The Chair of Elastomeric Materials introduces itself
Elastomers based on cross-linked rubbers, commonly referred to as ‘rubber’, form the core of research and teaching at the professorship. The focus is on the development and characterisation of elastomeric materials for high-performance applications and as system components, which is carried out in the ‘Elastomers’ research department at the Leibniz Institute of Polymer Research Dresden e.V. (IPF).
Rubber - The elastic fascination
Elastomers, familiar to most of us as "rubber", i.e. cross-linked soft polymers with a high reversible deformation capacity, are used as functional materials in a number of specific applications, of which tires are certainly the most obvious. However, elastomeric materials can also be found in almost all fields of technology, as functional elements in mechanical engineering as well as in medical technology, plant engineering and aerospace. Due to their unique material properties, the use of elastomers - whether visible or (often) invisible - is usually essential for product functionality. One example of this is the reliable fulfillment of the sealing function of profile seals under sometimes harsh mechanical, thermal and chemical conditions.

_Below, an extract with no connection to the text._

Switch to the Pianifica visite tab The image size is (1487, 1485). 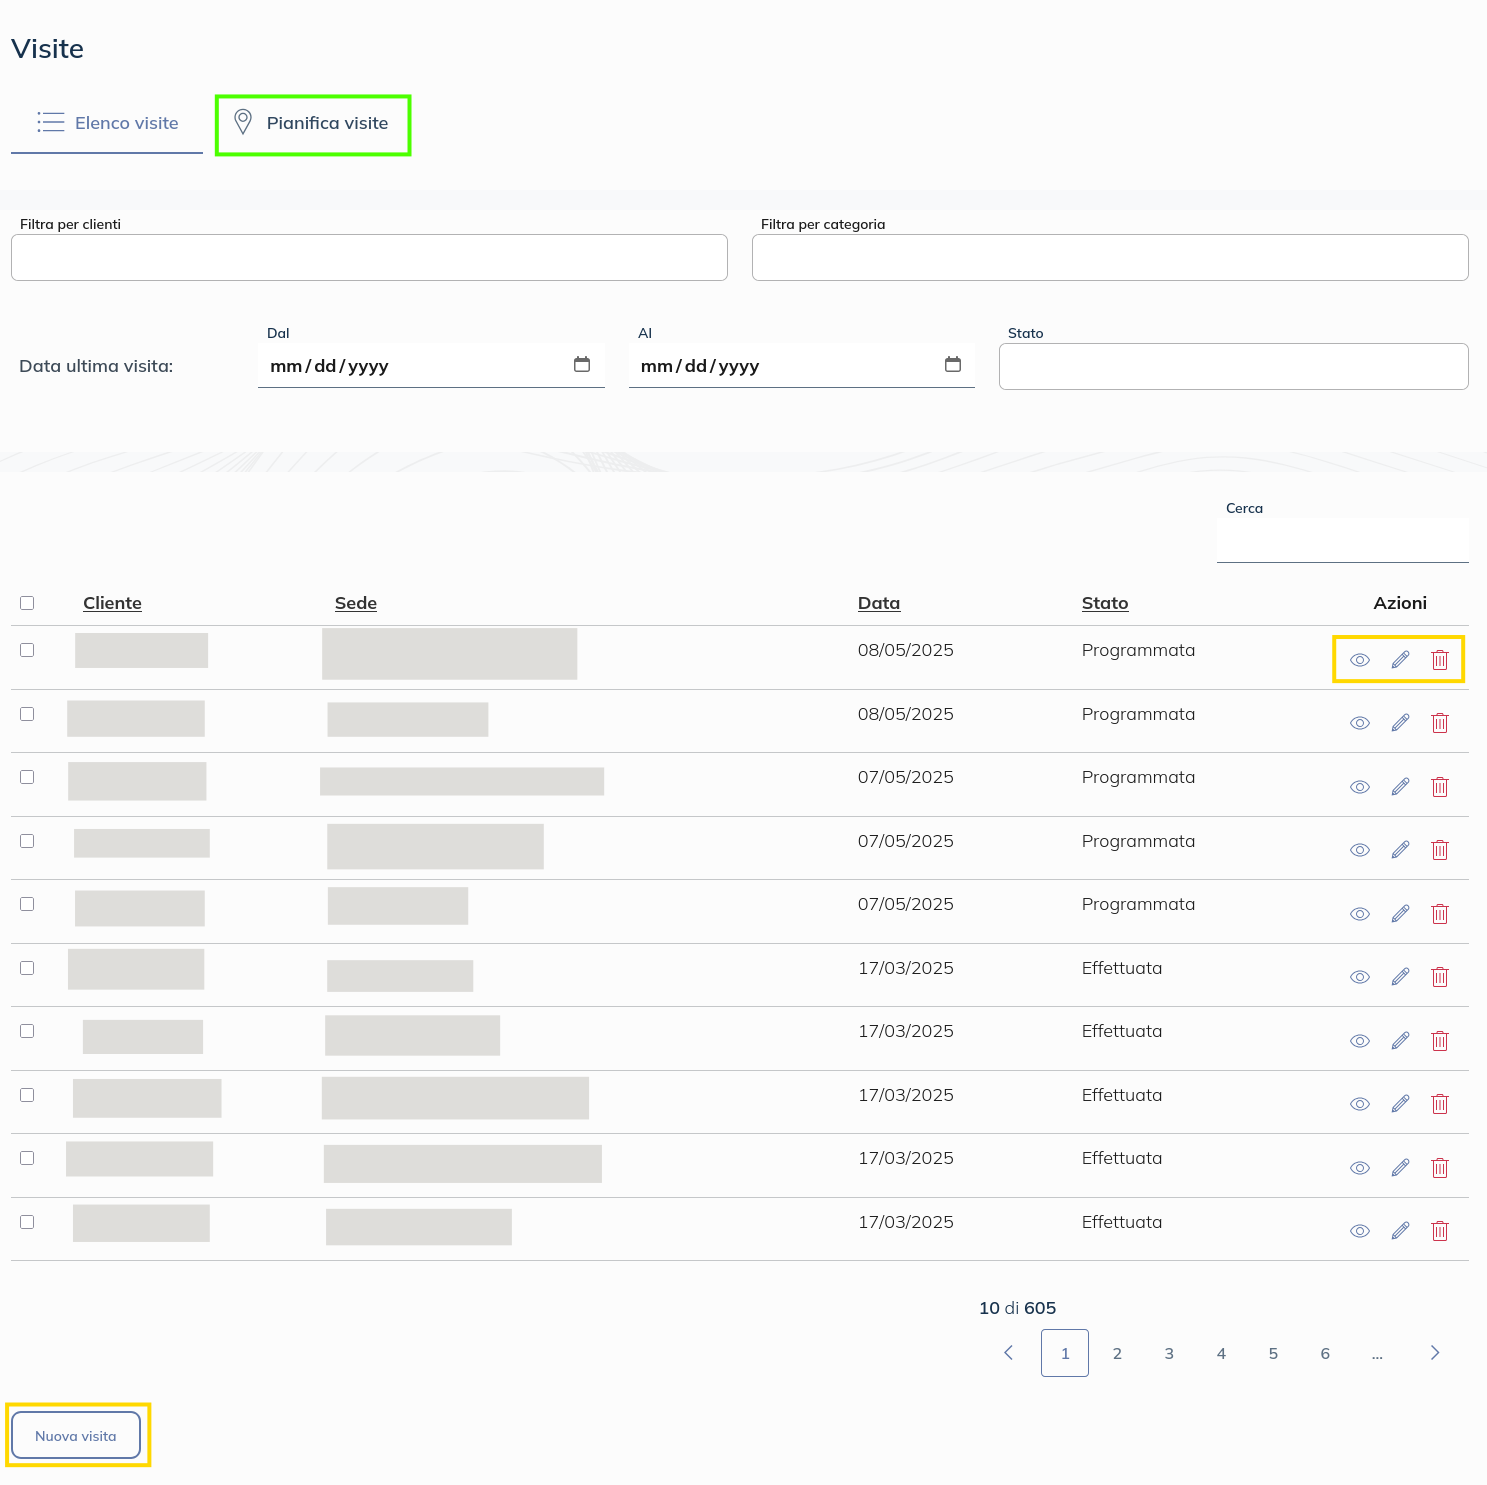312,124
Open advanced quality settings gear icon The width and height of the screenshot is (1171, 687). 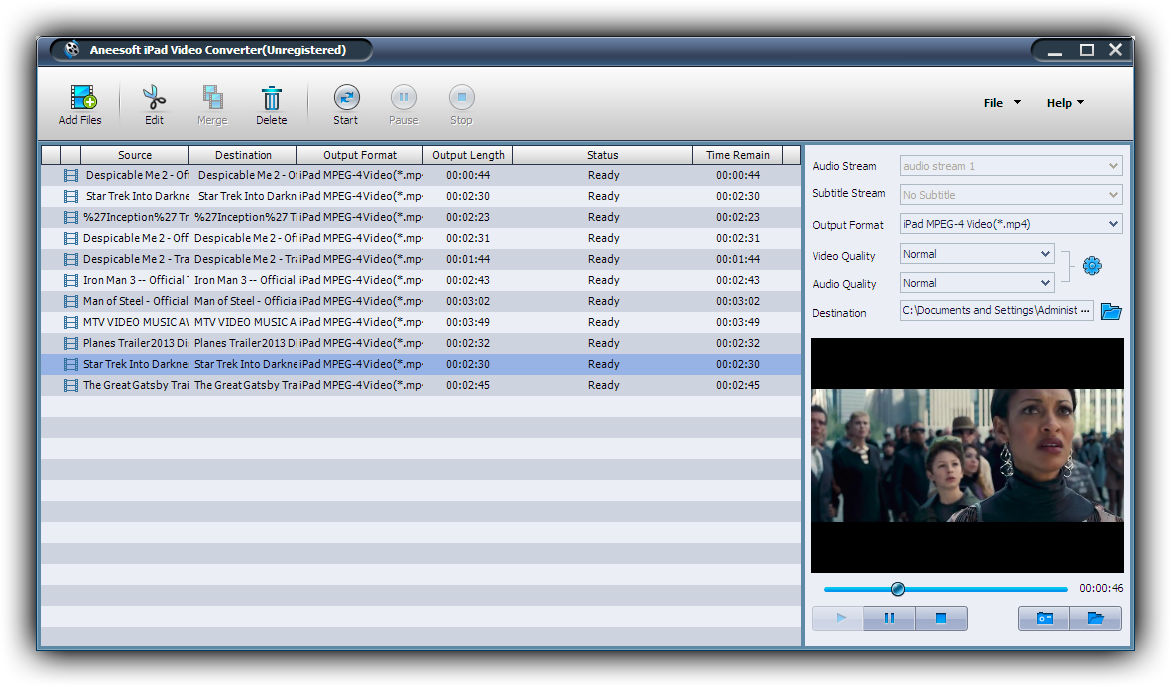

The required material performance can often only be ensured in combination with other materials, e.g. reinforcing fillers, in addition to the necessary wide-meshed chemical cross-linking of soft-elastic rubber polymers. Elastomers for technical applications are therefore often composite materials par excellence. Elastomers are therefore generally multiphase materials that are produced and used using suitable preparation and processing technologies. In addition to the dispersion and homogeneous distribution of particulate reinforcing and functional fillers, the interaction between polymer and filler and the formation of the polymer network during vulcanization have a decisive influence on the application properties of elastomers.
Therefore, the implementation of a targeted filler-polymer interaction or boundary layer design in the compounding process based on chemical-surface energy aspects plays a decisive role in elastomer material development and for the understanding of material properties.
Another core research area is the characterization of the morphology development and property formation in the material under the technological boundary conditions in the processing chain, which ultimately enables the derivation of structure-property relationships to describe the material behavior.